Bride Ales And Penny Weddings


Bride Ales And Penny Weddings
DOWNLOAD

Author : R. A. Houston
language : en
Publisher: Oxford University Press
Release Date : 2014-05

Bride Ales And Penny Weddings written by R. A. Houston and has been published by Oxford University Press this book supported file pdf, txt, epub, kindle and other format this book has been release on 2014-05 with History categories.


Looks at regionally distinctive practices of wedding traditions in Britain from the sixteenth to the nineteenth centuries, in order to understand social networks, community attitudes, and local and regional identities.



Negotiating Exclusion In Early Modern England 1550 1800


Negotiating Exclusion In Early Modern England 1550 1800
DOWNLOAD

Author : Naomi Pullin
language : en
Publisher: Routledge
Release Date : 2021-03-08

Negotiating Exclusion In Early Modern England 1550 1800 written by Naomi Pullin and has been published by Routledge this book supported file pdf, txt, epub, kindle and other format this book has been release on 2021-03-08 with History categories.


This edited volume examines how individuals and communities defined and negotiated the boundaries between inclusion and exclusion in England between 1550 and 1800. It aims to uncover how men, women, and children from a wide range of social and religious backgrounds experienced and enacted exclusion in their everyday lives.
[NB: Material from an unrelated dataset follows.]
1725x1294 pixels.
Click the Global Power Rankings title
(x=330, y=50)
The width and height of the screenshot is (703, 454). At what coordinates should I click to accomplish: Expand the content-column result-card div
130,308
Negotiating Exclusion takes a fresh and challenging look at early modern England’s distinctive cultures of exclusion under three broad themes: exclusion and social relations; the boundaries of community; and exclusions in ritual, law, and bureaucracy. The volume shows that exclusion was a central feature of everyday life and social relationships in this period. Its chapters also offer new insights into how the history of exclusion can be usefully investigated through different sources and innovative methodologies, and in relation to the experiences of people not traditionally defined as "marginal." The book includes a comprehensive overview of the historiography of exclusion and chapters from leading scholars. This makes it an ideal introduction to exclusion for students and researchers of early modern English and European history. Due to its strong theoretical underpinnings, it will also appeal to modern historians and sociologists interested in themes of identity, inclusion, exclusion, and community.